REQUIRED ACTION:
The answer must consist of every line below that contains the word "computer".

TASK DATA:
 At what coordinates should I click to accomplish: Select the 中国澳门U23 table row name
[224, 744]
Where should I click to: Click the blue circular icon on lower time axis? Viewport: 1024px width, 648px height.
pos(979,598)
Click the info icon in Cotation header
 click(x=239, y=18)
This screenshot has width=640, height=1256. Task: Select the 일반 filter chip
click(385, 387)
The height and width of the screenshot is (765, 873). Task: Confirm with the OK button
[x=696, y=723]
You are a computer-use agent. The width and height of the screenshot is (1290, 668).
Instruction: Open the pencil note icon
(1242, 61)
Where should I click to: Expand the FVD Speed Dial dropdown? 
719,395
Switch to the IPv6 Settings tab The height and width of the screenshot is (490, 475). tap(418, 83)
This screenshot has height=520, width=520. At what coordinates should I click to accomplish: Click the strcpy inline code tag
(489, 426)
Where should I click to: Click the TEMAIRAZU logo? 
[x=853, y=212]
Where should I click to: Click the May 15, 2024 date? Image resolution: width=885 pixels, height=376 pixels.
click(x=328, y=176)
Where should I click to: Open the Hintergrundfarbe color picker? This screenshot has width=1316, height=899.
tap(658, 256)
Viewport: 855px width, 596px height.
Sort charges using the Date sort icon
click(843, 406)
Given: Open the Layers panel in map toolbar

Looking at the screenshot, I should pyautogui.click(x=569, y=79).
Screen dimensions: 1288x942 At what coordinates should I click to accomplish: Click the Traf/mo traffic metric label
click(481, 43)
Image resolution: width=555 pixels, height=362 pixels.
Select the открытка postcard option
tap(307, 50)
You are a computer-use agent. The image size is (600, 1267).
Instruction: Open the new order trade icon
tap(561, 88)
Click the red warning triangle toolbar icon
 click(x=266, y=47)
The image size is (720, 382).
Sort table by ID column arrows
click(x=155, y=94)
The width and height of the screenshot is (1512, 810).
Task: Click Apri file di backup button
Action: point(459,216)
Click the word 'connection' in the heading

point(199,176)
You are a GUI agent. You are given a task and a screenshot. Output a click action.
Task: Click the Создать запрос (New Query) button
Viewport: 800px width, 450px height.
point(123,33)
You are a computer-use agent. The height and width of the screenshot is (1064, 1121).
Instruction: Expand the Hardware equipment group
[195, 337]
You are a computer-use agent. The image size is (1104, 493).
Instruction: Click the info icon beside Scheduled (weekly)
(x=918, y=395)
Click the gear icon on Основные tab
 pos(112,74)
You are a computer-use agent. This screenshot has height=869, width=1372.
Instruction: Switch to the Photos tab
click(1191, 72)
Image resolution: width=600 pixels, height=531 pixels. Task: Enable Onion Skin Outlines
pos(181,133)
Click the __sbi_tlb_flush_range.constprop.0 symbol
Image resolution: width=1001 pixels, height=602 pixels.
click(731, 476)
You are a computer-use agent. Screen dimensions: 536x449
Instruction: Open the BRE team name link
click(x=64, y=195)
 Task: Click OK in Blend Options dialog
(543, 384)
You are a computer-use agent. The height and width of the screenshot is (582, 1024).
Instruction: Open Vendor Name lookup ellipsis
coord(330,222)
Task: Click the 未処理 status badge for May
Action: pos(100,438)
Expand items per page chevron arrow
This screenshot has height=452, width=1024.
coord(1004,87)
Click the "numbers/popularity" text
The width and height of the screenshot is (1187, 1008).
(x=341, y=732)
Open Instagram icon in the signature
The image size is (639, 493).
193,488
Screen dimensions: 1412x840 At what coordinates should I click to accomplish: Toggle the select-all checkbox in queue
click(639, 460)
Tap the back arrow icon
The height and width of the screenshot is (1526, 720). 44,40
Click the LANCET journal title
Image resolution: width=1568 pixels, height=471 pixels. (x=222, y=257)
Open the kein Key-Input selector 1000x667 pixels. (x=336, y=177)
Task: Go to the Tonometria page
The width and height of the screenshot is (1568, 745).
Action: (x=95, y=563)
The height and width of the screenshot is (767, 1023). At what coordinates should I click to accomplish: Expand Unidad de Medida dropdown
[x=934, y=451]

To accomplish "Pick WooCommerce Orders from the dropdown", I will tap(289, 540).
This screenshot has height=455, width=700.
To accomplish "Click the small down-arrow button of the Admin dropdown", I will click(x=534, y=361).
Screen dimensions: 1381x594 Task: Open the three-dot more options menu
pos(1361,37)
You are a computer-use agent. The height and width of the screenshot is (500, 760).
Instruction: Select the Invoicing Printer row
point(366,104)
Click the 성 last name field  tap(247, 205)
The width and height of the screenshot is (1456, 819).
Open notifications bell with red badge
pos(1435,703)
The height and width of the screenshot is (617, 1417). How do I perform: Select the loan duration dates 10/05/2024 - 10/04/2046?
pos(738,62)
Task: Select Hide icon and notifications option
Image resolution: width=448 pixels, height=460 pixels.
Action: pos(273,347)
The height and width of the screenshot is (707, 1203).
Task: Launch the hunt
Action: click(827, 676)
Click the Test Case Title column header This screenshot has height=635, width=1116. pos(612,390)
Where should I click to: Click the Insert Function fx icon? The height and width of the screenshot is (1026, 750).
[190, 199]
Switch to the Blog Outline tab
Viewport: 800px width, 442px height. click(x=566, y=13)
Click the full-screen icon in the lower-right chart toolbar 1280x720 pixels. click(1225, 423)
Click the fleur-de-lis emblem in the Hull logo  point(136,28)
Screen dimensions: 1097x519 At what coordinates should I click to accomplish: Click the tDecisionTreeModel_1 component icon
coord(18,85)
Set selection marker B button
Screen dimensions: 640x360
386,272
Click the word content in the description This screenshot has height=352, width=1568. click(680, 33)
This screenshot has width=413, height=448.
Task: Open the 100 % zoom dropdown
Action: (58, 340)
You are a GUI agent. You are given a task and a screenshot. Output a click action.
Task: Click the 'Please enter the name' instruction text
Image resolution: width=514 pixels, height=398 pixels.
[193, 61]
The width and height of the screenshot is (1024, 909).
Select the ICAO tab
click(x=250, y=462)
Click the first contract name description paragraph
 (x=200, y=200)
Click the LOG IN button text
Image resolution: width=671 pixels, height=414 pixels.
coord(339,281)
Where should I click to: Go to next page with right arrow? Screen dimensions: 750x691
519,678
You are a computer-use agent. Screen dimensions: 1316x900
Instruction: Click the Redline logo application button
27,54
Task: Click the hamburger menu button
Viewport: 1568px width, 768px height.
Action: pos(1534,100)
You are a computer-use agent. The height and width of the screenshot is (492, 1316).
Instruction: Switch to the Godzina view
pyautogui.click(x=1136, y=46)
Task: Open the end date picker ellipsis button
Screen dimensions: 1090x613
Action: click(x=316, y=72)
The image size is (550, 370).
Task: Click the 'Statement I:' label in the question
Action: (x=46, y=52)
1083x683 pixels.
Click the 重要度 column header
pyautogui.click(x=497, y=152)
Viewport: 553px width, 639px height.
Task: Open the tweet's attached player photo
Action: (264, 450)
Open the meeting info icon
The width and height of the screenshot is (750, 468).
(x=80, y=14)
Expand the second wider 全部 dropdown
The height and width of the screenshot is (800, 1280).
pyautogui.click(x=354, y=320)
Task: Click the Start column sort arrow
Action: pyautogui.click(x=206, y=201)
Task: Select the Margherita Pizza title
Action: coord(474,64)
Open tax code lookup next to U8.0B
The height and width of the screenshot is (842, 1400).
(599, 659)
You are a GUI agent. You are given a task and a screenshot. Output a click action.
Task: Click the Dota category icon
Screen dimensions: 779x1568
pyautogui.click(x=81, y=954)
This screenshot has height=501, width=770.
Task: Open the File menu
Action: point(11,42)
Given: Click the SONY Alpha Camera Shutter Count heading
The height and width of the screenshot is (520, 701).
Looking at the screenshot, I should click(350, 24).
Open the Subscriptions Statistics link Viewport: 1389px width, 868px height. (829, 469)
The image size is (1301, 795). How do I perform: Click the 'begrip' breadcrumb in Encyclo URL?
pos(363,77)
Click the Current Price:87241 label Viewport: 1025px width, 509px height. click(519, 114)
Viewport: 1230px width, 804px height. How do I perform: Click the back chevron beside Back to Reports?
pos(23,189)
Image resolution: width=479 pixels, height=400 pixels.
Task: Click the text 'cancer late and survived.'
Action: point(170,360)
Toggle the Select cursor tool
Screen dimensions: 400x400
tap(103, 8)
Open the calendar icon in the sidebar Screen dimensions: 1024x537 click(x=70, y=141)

WRITTEN ANSWER:
You are a computer-use agent. The width and height of the screenshot is (1290, 668).
You are a computer-use agent. The image size is (600, 1267).
You are a computer-use agent. The height and width of the screenshot is (1064, 1121).
You are a computer-use agent. The image size is (1104, 493).
You are a computer-use agent. This screenshot has height=869, width=1372.
You are a computer-use agent. Screen dimensions: 536x449
You are a computer-use agent. The height and width of the screenshot is (582, 1024).
You are a computer-use agent. The height and width of the screenshot is (500, 760).
You are a computer-use agent. Screen dimensions: 1316x900
You are a computer-use agent. The height and width of the screenshot is (492, 1316).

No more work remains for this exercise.